start Given passage
K: The Jedi Council thought Babykin was too old, imagine Mace’s face if he got a look at 22-year-old Luke asking to be trained as a Jedi.

M: And he’s certainly not the Jedi Council’s idea of an ideal student. He’s whiny and stubborn and has some sort of revenge/heroism dream when it comes to fighting the Empire. He is so incredibly normal, I can’t stress that enough. Just a stereotypical 19-year-old kid who isn’t quite sure what he wants to do with his life… he just knows he wants it to be *different.*

K: And off of Tatooine.

M: His initial Jedi crash-course is frighteningly similar to Anakin’s. He’s helping some random Jedi Master get off Tatooine and then said Jedi dies before he really gets to train.

K: Ooh good parallel. It’s not quite as bad as Anakin with Qui-Gon, because Luke wasn’t promised a Master and training at the Jedi Temple only to have it seemingly taken away, but the loss of Ben is a big turning point in Luke’s life.

M: Given that his aunt and uncle have just died, he transfers his need for guidance onto Old Ben.

K: And then he’s just left adrift with this vague knowledge of the Force, a lightsaber that apparently belonged to his father, and a disembodied voice that occasionally appears in his head (and for all he knows, that might just be him going crazy).

M: Luke is incredibly unprepared for being “The New Hope.” He’s got all sorts of attachments, and has a huge amount of power with very little idea of how to control it or even what it is exactly. The whole situation is so similar to Anakin’s that it’s no wonder Yoda immediately tries to say he is too “like his father” for training.

K: Despite that, I think it’s important to note that Luke has made a lot of progress by the time ESB starts. He’s a commander in the Rebel Alliance, leading a fighter squadron. He’s more mature, and he’s clearly been trying to practice with his lightsaber and the Force. He just needs some guidance. Which Yoda is wildly reluctant to give him.
end Given passage
start Records for the task
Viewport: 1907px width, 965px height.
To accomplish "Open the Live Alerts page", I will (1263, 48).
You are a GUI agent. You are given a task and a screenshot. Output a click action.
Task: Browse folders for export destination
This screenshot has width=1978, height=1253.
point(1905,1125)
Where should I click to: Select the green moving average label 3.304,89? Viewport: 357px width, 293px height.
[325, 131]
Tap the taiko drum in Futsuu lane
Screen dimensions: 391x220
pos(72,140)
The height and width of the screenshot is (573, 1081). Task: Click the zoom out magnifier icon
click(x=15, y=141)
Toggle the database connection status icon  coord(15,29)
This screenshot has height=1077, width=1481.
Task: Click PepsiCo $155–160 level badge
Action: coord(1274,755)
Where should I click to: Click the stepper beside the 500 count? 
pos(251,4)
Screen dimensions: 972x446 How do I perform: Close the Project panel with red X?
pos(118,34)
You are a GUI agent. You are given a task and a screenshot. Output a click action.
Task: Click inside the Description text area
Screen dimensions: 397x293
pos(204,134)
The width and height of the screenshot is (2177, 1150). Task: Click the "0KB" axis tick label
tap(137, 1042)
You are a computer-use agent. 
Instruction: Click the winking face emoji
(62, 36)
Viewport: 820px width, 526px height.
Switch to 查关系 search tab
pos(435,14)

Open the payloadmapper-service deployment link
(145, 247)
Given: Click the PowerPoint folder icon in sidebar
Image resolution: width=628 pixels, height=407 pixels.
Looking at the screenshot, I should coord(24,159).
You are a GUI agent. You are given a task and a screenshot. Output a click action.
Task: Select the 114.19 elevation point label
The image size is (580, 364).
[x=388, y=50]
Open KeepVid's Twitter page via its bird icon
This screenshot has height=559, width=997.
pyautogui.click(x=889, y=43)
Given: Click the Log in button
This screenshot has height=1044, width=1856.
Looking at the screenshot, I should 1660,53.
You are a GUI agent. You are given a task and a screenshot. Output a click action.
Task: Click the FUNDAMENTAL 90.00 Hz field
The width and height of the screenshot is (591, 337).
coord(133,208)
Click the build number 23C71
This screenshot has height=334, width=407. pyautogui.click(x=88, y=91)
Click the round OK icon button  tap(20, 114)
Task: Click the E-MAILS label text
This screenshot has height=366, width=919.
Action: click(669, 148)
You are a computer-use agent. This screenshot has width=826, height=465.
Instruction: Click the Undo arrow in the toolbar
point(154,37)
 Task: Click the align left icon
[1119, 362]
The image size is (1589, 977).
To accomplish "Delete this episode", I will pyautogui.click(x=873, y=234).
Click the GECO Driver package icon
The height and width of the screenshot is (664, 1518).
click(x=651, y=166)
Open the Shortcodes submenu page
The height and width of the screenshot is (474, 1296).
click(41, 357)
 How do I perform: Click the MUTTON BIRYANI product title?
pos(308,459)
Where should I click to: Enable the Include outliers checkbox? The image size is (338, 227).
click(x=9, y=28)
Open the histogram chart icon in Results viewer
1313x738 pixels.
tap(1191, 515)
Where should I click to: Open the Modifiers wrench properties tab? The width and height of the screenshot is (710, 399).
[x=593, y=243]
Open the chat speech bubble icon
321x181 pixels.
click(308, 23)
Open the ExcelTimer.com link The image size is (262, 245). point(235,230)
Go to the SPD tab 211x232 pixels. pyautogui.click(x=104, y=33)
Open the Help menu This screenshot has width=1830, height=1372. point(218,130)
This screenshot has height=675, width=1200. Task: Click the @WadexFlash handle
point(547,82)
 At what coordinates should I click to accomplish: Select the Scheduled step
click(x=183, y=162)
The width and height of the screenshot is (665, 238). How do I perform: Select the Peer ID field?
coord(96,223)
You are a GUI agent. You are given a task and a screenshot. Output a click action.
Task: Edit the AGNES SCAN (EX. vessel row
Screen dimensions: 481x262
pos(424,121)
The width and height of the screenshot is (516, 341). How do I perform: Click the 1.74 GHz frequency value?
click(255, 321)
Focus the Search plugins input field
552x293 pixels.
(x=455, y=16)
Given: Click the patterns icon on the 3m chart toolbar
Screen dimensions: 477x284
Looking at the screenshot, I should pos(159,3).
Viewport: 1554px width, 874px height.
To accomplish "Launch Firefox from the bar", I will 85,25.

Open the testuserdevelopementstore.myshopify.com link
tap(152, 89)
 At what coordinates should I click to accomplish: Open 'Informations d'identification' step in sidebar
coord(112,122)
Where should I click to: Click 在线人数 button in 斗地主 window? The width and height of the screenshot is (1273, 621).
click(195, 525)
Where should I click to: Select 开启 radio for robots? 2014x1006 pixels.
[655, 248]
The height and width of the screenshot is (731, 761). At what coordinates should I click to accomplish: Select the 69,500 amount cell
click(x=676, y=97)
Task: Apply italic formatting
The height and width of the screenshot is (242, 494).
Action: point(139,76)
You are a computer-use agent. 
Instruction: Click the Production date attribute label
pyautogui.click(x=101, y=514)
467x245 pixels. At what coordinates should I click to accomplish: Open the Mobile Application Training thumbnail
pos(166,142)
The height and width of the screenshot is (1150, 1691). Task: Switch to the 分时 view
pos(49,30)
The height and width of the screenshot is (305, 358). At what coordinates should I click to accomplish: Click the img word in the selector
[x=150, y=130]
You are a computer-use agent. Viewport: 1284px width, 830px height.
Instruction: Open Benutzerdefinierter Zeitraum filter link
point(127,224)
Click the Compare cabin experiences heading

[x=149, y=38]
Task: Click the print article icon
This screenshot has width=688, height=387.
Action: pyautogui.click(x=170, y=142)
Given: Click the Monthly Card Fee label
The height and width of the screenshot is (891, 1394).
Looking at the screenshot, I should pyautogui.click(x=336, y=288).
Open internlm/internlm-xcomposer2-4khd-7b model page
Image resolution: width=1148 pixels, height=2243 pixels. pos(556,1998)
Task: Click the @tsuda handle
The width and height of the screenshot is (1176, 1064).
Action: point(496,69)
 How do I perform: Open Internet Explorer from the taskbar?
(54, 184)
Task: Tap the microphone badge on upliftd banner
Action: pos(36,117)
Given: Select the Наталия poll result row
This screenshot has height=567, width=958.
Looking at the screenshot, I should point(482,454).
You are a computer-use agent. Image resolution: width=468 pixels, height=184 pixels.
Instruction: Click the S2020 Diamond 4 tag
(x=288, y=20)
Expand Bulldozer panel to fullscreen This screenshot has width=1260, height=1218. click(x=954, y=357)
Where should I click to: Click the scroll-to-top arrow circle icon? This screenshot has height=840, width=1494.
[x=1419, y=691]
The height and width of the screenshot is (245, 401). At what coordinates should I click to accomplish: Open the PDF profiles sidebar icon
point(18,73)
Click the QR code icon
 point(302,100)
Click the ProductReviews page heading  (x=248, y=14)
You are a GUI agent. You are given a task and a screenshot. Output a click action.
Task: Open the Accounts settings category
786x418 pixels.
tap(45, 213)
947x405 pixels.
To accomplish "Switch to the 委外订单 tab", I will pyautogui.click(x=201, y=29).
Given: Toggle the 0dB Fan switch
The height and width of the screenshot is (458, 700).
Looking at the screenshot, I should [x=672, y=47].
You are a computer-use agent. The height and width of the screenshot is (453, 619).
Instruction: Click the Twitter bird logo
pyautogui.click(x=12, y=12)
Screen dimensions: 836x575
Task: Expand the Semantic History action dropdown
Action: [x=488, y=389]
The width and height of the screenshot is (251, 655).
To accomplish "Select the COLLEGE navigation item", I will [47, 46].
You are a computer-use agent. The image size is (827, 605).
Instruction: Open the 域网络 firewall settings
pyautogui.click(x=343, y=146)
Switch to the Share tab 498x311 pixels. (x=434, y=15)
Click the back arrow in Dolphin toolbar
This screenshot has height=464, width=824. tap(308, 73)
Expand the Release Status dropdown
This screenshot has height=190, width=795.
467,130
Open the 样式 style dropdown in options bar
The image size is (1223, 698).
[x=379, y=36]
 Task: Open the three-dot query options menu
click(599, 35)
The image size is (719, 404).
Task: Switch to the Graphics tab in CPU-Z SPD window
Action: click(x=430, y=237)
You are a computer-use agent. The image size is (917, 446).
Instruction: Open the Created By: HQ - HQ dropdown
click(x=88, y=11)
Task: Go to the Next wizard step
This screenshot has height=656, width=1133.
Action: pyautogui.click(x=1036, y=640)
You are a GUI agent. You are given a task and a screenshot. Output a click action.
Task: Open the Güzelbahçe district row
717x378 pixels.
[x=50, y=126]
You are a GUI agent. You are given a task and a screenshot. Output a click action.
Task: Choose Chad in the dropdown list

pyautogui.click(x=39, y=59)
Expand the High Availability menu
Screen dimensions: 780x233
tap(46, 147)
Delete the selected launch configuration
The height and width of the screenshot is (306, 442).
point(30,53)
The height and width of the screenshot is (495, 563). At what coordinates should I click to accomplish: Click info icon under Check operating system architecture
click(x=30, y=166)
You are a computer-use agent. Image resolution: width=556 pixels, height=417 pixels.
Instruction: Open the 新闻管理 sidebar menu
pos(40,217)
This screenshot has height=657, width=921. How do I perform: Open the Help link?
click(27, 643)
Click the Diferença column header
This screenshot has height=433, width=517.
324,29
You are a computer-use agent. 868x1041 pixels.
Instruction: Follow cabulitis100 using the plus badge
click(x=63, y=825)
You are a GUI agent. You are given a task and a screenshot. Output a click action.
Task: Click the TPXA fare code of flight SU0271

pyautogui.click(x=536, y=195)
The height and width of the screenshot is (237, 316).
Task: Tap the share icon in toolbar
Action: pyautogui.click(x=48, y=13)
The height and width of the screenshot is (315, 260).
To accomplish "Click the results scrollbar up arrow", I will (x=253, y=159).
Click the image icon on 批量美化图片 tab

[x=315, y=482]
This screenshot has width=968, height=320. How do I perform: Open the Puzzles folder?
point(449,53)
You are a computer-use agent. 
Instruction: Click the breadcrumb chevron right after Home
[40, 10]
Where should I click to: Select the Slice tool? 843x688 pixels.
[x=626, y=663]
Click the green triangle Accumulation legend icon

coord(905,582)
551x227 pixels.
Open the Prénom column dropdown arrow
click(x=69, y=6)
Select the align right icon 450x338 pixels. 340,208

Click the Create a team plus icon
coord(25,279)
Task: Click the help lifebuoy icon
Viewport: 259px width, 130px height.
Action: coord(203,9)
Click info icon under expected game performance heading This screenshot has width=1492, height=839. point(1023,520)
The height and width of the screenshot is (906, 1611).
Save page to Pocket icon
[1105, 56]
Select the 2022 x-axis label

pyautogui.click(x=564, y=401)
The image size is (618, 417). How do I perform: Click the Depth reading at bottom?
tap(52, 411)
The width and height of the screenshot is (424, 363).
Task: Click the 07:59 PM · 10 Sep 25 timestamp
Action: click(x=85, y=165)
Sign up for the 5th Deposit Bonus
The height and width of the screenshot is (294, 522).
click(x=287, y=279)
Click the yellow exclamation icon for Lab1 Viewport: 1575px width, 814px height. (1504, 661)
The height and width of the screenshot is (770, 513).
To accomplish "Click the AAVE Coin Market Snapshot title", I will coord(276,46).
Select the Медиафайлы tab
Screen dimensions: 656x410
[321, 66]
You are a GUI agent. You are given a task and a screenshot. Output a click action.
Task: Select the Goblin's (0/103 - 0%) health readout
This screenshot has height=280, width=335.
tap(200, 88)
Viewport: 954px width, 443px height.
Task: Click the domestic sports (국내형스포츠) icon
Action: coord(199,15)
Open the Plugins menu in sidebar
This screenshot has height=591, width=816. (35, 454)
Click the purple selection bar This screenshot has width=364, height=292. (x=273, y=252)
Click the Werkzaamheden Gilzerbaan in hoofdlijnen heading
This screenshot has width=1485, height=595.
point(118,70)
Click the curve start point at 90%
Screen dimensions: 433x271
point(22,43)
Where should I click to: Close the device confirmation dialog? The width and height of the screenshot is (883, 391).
end Records for the task
### To-do list
1. Extract the part of the Luke Skywalker discussion that opens with the words containing "M: Luke is incredibly" and closes with "to give him.".
2. Lay out the entries from their first line through the line containing "click(x=15, y=141)", both included, as a JSON list of strings with one string per line and blank lines omitted.
These entries are unrelated to the Luke Skywalker discussion.

### Written responses
1.
M: Luke is incredibly unprepared for being “The New Hope.” He’s got all sorts of attachments, and has a huge amount of power with very little idea of how to control it or even what it is exactly. The whole situation is so similar to Anakin’s that it’s no wonder Yoda immediately tries to say he is too “like his father” for training.

K: Despite that, I think it’s important to note that Luke has made a lot of progress by the time ESB starts. He’s a commander in the Rebel Alliance, leading a fighter squadron. He’s more mature, and he’s clearly been trying to practice with his lightsaber and the Force. He just needs some guidance. Which Yoda is wildly reluctant to give him.

2.
[
  "Viewport: 1907px width, 965px height.",
  "To accomplish \"Open the Live Alerts page\", I will (1263, 48).",
  "You are a GUI agent. You are given a task and a screenshot. Output a click action.",
  "Task: Browse folders for export destination",
  "This screenshot has width=1978, height=1253.",
  "point(1905,1125)",
  "Where should I click to: Select the green moving average label 3.304,89? Viewport: 357px width, 293px height.",
  "[325, 131]",
  "Tap the taiko drum in Futsuu lane",
  "Screen dimensions: 391x220",
  "pos(72,140)",
  "The height and width of the screenshot is (573, 1081). Task: Click the zoom out magnifier icon",
  "click(x=15, y=141)"
]